I see another difficulty in practicing a language with others. An uninteresting partner is uninteresting in a foreign language as well.
I have written about how much I suffered in Japan because everyone wanted to practice their English with me and I couldn’t attain with the greatest effort to get answers in Japanese to my questions asked in Japanese. In the end, someone took pity on me and recommended a certain Mr. Matsumoto, who understood my sorrow and showed willingness to converse with me in Japanese in the afternoons.
Mr. Matsumoto proved to be a Buddhist monk. He was indeed ready to talk in Japanese, but unfortunately his only topic was Buddhism; specifically, that 11 of its 12 branches held completely false views. Only the branch that he followed was the true one. While he was explaining to me what the sole correct interpretation of the Lotus Sutra was for the third hour, I slipped away.
—Kató Lomb, Polyglot: How I Learn Languages [Download PDF]
Through the wonders of Twitter, YouTube and Wikipedia, I just discovered Kató Lomb (1909-2003), a Hungarian translator and interpreter who worked in 16 (sixteen) languages.
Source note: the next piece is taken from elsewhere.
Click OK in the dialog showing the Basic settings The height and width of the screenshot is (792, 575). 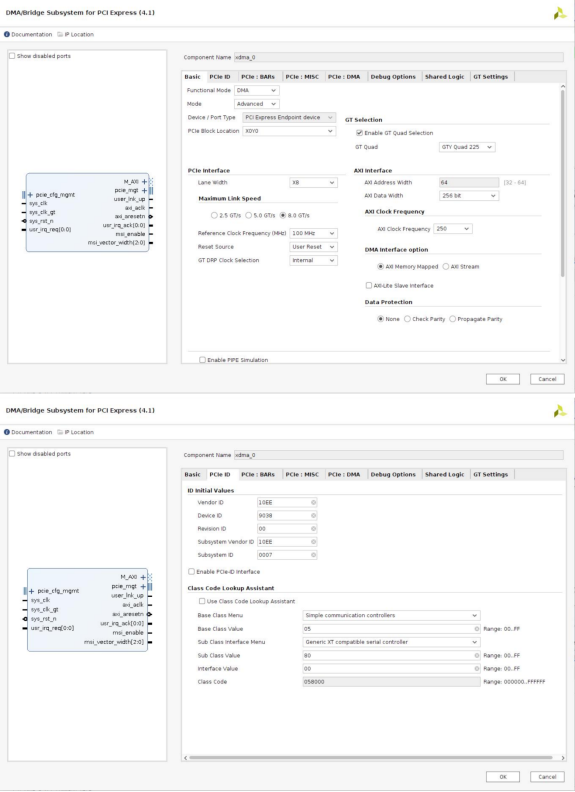[503, 379]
Though her training was in chemistry, the Depression forced her to seek alternative employment, and she decided to try teaching English. (80 years later that is still a viable alternative for unemployed graduates!) Then came Russian (which was handy when the Soviets took over Hungary), French, and so on, and so forth. Each time she had some immediate incentive to learn a language (usually economic), and so she racked up language after language. She denied having any particular gift for languages, and in fact did poorly in language classes as a child. What she did have was motivation, and a method that made learning interesting. Her key to learning was to seek out texts that were interesting enough to stick with through the rough patches. She did most of her learning by reading novels. Wanting to know what happened in the end was a great spur to keep slogging through unknown words. Though she did make some use of grammars and dictionaries, and even formal classes, the bulk of her learning came from reading books. It’s the only way she was able to learn so many languages so quickly and so fluently. She felt that traditional teaching methods that focus on grammar, vocabulary lists, and boring exercises were ineffective and slow. It’s hard to argue with that given her results!
Though I am only part way through Polyglot, I definitely recommend it to anyone interested in languages. As if to illustrate her point, she also tells some very funny stories, so it is quite an entertaining read as well. Bonne lecture!